Text block section start

Pennsylvania Working Families Party Announces Endorsements In Municipal Races

Pennsylvania Working Families Party Has Announced New Endorsements In Municipal Races Ahead Of The May 18th Primary

Philadelphia, PA: Pennsylvania Working Families Party has announced new endorsements in municipal races ahead of the May 18th primary. PA WFP has backed Cece Gerlach for Mayor of Allentown, Lillian DeBaptiste for Mayor of Westchester, Alex Myers for Hatboro Township Council, and Steven Singer for Alleghany County Council. 

“WFP is proud to support each of these candidates. Pennsylvanians deserve leaders at the local level committed to making sure the needs of working families are centered,” said Nicolas O’Rourke, Organizing Director for PA WFP.

Pennsylvania Working Families Party is a progressive grassroots political party building a multiracial, multigenerational, and feminist movement of and for working people. Candidates offered the WFP endorsement benefit from the party’s decades of campaign expertise, communications support, access to our texting program, and an automatic dialer. 

“I am honored and excited to be endorsed by the Working Families Party,” said Steven Singer. “This grassroots campaign shares their values in that we want to make this county LISTEN to the working class, especially those who are BIPOC, LGBTQIA+, and/or disabled/neurodivergent.”

Text block section end
Supplied material section start

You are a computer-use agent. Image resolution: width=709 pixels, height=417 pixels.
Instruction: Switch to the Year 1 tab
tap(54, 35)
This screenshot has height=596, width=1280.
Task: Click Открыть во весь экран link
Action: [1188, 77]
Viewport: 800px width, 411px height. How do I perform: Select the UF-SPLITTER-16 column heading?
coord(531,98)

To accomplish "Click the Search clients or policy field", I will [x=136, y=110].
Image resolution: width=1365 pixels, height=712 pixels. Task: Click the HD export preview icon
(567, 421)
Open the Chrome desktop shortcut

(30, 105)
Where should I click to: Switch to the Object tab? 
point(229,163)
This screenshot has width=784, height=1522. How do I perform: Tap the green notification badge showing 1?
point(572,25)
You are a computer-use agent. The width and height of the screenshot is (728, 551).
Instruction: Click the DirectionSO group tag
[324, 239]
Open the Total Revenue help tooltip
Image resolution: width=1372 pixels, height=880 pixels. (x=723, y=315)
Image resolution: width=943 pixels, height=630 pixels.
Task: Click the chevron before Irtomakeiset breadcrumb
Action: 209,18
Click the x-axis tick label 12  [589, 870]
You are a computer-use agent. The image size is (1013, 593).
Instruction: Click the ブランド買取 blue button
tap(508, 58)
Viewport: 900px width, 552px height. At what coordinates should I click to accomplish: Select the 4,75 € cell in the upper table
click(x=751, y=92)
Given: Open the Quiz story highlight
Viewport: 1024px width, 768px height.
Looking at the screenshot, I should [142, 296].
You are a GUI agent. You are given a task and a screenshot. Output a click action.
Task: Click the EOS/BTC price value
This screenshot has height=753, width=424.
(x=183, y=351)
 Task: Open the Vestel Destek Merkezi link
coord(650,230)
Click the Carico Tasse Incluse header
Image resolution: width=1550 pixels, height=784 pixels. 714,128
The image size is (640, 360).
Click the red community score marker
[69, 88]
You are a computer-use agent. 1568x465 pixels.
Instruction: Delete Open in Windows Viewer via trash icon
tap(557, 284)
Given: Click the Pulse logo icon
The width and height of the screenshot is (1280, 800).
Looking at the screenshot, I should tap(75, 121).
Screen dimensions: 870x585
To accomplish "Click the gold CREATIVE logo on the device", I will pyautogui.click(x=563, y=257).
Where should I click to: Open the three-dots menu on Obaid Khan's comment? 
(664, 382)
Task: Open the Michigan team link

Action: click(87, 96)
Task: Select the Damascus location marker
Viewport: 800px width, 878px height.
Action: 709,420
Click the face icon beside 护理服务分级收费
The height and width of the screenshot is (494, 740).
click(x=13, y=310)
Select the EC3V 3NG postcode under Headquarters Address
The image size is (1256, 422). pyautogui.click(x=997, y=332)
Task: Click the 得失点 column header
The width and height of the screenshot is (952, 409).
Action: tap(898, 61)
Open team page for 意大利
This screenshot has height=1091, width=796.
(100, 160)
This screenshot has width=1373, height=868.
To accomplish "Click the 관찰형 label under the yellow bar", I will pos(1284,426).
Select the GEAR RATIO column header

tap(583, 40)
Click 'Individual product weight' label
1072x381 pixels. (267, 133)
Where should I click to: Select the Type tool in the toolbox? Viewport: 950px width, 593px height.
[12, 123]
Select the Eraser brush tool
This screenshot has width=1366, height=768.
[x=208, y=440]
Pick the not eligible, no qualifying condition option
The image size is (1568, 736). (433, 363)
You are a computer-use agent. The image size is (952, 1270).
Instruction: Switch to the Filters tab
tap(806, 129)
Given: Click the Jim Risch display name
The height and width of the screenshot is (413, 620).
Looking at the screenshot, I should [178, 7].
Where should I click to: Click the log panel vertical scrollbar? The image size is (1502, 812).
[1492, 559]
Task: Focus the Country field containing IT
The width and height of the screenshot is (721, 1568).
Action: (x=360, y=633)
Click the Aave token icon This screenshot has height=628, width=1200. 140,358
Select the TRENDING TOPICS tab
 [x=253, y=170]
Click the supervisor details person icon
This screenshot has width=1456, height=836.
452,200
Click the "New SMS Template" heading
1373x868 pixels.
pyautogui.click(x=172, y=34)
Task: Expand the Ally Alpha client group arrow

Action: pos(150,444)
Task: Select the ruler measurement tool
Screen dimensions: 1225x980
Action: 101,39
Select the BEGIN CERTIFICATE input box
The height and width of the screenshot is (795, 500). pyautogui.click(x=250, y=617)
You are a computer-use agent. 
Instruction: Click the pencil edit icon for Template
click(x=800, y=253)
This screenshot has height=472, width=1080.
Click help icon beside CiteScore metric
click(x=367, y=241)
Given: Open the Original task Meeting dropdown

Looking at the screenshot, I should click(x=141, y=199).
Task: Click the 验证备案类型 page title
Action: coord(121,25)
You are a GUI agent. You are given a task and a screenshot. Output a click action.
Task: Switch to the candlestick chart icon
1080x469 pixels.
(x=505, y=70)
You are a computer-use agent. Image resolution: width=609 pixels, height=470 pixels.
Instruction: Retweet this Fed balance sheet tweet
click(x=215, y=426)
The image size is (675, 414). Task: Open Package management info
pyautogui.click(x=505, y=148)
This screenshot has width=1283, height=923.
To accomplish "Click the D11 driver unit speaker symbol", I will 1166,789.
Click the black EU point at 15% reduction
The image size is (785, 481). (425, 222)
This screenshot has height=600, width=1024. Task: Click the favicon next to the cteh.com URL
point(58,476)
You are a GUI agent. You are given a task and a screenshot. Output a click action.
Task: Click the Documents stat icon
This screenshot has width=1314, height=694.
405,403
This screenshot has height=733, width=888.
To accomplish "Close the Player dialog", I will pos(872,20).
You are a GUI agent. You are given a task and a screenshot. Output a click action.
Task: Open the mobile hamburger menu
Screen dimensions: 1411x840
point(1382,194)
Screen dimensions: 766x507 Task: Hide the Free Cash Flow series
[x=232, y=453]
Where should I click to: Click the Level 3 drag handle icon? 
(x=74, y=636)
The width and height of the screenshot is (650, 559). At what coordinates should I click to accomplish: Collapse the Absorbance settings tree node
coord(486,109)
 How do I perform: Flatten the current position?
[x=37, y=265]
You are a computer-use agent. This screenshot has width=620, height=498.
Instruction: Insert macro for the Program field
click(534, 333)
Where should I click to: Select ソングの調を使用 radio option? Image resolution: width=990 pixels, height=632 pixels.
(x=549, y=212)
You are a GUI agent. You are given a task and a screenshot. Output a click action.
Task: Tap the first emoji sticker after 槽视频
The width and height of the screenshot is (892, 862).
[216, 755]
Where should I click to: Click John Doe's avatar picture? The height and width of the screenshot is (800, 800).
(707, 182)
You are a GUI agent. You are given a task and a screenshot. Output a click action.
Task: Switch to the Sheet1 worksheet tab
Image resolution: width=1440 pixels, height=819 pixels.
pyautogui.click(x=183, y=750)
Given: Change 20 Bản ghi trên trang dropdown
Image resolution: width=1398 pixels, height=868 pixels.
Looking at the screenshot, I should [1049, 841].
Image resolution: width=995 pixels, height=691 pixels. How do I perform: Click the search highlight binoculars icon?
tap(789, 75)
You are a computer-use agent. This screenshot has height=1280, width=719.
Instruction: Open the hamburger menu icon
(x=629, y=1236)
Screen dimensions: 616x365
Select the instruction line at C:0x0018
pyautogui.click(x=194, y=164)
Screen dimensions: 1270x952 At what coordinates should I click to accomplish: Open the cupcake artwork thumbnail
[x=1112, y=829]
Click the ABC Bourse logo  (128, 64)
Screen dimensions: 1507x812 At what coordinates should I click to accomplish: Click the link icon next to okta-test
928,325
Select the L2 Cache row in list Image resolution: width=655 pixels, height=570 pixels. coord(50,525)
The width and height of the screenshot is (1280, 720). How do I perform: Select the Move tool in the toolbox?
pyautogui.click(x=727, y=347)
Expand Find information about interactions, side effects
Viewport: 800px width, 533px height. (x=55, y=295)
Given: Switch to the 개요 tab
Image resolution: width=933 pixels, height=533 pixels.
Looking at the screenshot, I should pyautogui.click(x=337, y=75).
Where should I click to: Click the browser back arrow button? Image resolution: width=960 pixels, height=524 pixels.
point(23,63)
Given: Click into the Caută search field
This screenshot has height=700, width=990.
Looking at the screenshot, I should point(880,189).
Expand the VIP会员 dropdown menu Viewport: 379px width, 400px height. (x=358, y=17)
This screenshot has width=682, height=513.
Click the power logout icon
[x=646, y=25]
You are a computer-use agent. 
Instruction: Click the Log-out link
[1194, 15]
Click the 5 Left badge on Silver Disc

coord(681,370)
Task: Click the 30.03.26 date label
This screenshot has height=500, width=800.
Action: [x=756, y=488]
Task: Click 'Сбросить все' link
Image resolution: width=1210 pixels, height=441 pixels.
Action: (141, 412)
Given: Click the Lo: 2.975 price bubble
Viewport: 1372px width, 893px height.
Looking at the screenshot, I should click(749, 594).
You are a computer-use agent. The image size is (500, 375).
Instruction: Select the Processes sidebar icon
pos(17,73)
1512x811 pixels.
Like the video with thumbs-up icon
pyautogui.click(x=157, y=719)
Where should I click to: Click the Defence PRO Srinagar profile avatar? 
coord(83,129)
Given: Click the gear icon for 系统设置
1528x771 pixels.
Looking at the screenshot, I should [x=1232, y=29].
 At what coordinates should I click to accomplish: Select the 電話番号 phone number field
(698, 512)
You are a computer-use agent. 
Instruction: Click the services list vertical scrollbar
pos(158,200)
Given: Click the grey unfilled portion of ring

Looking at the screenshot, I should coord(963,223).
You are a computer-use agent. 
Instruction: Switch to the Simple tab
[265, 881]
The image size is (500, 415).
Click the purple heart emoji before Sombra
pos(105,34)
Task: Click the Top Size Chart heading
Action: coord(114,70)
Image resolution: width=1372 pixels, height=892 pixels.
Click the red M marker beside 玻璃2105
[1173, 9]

Supplied material section end

> What you will do:
a - Return the passage of the Working Families Party endorsement announcement from "Pennsylvania Working Families Party Announces" up to and including "Alleghany County Council.".
b - Supply the next part of the Working Families Party endorsement announcement, picking up after its final sentence.

> Answers by item:
a -
Pennsylvania Working Families Party Announces Endorsements In Municipal Races

Pennsylvania Working Families Party Has Announced New Endorsements In Municipal Races Ahead Of The May 18th Primary

Philadelphia, PA: Pennsylvania Working Families Party has announced new endorsements in municipal races ahead of the May 18th primary. PA WFP has backed Cece Gerlach for Mayor of Allentown, Lillian DeBaptiste for Mayor of Westchester, Alex Myers for Hatboro Township Council, and Steven Singer for Alleghany County Council.

b -
“I am humbled and honored to be endorsed by The Working Families Party,” said Lillian DeBaptiste. “This endorsement means so much to me because it shows that The Working Families Party has seen that we share in the belief that our government can do better for its people by electing candidates from diverse life experiences that reflect our communities’ lived realities. I am looking forward to teaming up with The Working Families party for this campaign.” 

“Working families have been hit hard by this pandemic,” said Alex Myers. “They need elected officials who are transparent, accountable, and willing to step up and treat them with the respect they deserve. Politicians need to work for the people they represent – not the other way around.”

 Last year, PAWFP recruited over 5,600 volunteer shifts, sent nearly 2.5 million texts, made nearly 1.4 million dials, and had conversations with over 80,000 voters to get out the vote in the general election. In 2019, WFP made history by electing Kendra Brooks to the Philadelphia City Council in the first city-wide victory for a third party in modern history.